In a key foreign policy address yesterday, barely four weeks before the US presidential election, Romney accused incumbent Barack Obama of weak leadership in the Syrian crisis which he said was emblematic of
an administration that opts to "lead from behind".
"In Syria, I will work with our partners to identify and organise those members of the opposition who share our values and ensure they obtain the arms they need to defeat Assad's tanks, helicopters, and fighter jets," the Republican candidate pledged.
Obama, worried that shoulder-fired missiles and other advanced weapons could end up in the hands of terrorists, has not provided arms for the rebel groups, although he has arranged for the delivery of communications equipment.

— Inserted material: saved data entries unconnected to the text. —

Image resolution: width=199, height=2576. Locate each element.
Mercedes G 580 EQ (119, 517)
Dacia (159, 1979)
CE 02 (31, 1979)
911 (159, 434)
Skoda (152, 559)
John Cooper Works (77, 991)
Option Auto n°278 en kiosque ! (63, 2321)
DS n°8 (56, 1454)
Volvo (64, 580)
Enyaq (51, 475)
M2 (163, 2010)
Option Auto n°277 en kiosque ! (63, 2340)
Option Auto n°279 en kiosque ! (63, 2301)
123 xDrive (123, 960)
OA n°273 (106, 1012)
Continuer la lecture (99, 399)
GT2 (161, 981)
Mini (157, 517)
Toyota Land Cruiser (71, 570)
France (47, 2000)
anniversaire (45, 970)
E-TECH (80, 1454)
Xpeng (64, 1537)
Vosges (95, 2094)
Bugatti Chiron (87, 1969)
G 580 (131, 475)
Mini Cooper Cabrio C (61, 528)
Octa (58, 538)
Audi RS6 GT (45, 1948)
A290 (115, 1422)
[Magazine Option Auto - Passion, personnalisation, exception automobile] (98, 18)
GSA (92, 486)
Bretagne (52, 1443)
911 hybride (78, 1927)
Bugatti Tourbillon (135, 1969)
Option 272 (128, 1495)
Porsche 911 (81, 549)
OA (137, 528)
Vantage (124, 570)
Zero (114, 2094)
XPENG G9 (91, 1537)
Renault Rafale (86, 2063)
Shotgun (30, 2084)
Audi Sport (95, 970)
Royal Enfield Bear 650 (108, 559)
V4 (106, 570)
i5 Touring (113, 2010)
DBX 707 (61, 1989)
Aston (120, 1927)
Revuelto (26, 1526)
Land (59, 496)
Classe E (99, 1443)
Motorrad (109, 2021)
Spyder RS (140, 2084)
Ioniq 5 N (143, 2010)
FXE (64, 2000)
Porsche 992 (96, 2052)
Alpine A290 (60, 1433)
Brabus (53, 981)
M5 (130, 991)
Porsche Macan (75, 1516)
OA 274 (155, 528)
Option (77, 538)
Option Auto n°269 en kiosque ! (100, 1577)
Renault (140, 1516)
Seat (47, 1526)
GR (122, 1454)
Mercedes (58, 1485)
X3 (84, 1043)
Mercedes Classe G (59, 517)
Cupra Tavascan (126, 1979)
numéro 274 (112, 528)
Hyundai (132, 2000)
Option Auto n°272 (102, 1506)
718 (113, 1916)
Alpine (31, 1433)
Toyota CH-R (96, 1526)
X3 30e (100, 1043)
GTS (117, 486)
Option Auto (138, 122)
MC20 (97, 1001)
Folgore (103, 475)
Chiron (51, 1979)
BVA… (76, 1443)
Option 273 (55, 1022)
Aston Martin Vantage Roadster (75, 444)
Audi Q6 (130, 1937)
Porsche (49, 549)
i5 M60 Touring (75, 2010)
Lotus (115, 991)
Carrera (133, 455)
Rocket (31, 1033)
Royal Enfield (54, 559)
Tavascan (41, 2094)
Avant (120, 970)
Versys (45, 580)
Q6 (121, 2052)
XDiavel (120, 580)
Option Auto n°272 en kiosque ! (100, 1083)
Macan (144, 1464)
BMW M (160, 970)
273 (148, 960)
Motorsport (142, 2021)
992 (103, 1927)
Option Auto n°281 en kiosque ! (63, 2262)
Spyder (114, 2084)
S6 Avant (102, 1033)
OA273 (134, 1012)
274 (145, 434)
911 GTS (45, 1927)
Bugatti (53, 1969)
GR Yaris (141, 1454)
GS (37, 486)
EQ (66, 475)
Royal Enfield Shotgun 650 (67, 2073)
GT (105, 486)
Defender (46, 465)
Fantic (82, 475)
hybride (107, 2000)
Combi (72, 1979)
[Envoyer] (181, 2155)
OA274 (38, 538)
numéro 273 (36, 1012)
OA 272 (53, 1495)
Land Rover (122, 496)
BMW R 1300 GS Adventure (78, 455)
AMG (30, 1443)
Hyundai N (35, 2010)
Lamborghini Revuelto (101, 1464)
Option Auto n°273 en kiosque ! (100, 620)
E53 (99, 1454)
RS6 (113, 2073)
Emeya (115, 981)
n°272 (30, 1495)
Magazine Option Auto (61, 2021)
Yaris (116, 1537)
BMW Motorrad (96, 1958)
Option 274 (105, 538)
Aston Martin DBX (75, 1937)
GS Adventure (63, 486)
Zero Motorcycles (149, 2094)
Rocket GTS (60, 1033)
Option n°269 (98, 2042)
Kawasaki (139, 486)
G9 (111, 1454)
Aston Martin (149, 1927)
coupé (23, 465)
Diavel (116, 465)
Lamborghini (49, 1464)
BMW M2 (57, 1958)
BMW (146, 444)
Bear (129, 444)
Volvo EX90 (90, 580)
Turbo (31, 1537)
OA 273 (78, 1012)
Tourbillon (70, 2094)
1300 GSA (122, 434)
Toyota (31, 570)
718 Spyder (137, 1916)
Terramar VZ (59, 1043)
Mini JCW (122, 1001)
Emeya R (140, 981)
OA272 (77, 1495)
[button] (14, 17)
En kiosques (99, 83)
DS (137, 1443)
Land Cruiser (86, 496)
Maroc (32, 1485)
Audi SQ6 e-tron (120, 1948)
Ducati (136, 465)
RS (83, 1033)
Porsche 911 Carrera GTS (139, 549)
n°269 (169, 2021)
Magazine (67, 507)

UN chief Ban Ki-moon called earlier yesterday for a halt to foreign arming of either side.
"I am deeply concerned by the continued flow of arms to both the Syrian government and opposition forces. I urge again those countries providing arms to stop doing so,"
The Syrian government accuses Turkey and Gulf states Qatar and Saudi Arabia of backing the rebels.
The opposition charges that Assad's regime is receiving support from his close ally Iran.
The head of the opposition Syrian National Council held talks with
rebel commanders in the town of Bab al-Hawa, just across the border from Turkey, rebel sources said.
Sayda has been attempting to broaden the base of the exiled opposition bloc but only to those groups that back the armed rebellion against Assad's rule.
His crossing into rebel-held territory came with tensions still running high after the shelling of a Turkish border village last week killed five civilians, including a mother and her three children.